Penny Serenade is also notable for the unusual timing around New Years. A key sequence uses that holiday early on, setting it up as a sort of delineation of an era in its leads' lives - the start of their marriage. While this is typical, it's a little surprising the movie doesn't circle back to this: both Trina's final Christmas and the close of the movie seem to wrap up sometime before the 25th. Again, this isn't necessarily a flaw - the sense of personal timelines being defined through key moments is established and linked to the season - but I was a little surprised the movie didn't recycle that particular symbol.

Overall, I found this mixed as an experience. There were some charmingly funny moments, and I like a great deal of the ideas. Likewise, the tonal blend felt more refined than most comedic melodramas I've come across from the era - this does a good job leveraging the lighthearted moments to build tension for the hard ones.
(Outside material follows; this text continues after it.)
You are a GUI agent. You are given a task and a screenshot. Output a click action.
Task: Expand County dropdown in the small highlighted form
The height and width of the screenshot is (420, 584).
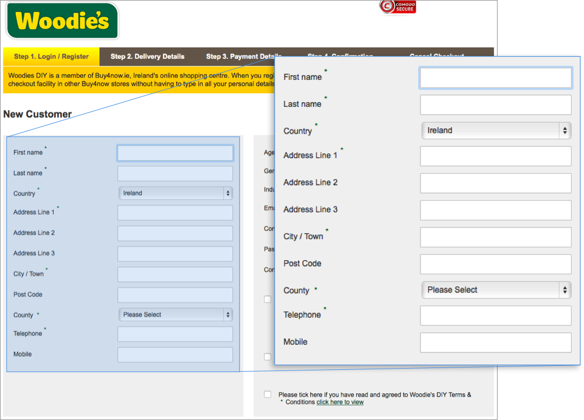click(175, 314)

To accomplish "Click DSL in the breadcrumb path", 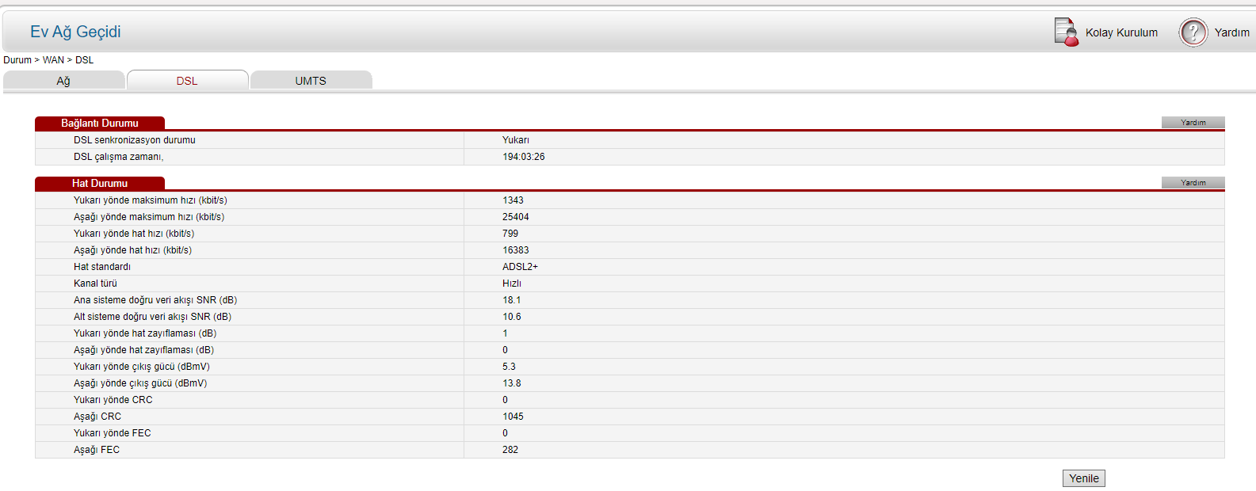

And, as I said at the start, the leads are doing fantastic work. However, some of the movie's most dramatic twists come across as a little silly, both because the movie is a little too eager to foreshadow where it's headed and because of lackluster production values. The earthquake sequence in particular (despite what I imagine were fairly expensive effects) feels over-the-top.

I'll grant a lot of that likely has more to do with a disconnect between stylistic conventions of the '40s and today (though it's worth noting the movie was criticized by some at the time it came out along similar lines). Regardless, this is one of those cases where a film with a great deal of merit just doesn't quite work the way it was intended. Between moments that come off as more cheesy than shocking and well-intentioned morals using dated messaging, I don't think this works as well as perhaps it once did, which is likely why despite its many positive attributes it's not better known. Still, there's more than enough here that will appeal to viewers willing to look past all that. It's mostly still a good movie; just not good enough to elevate it to classic status.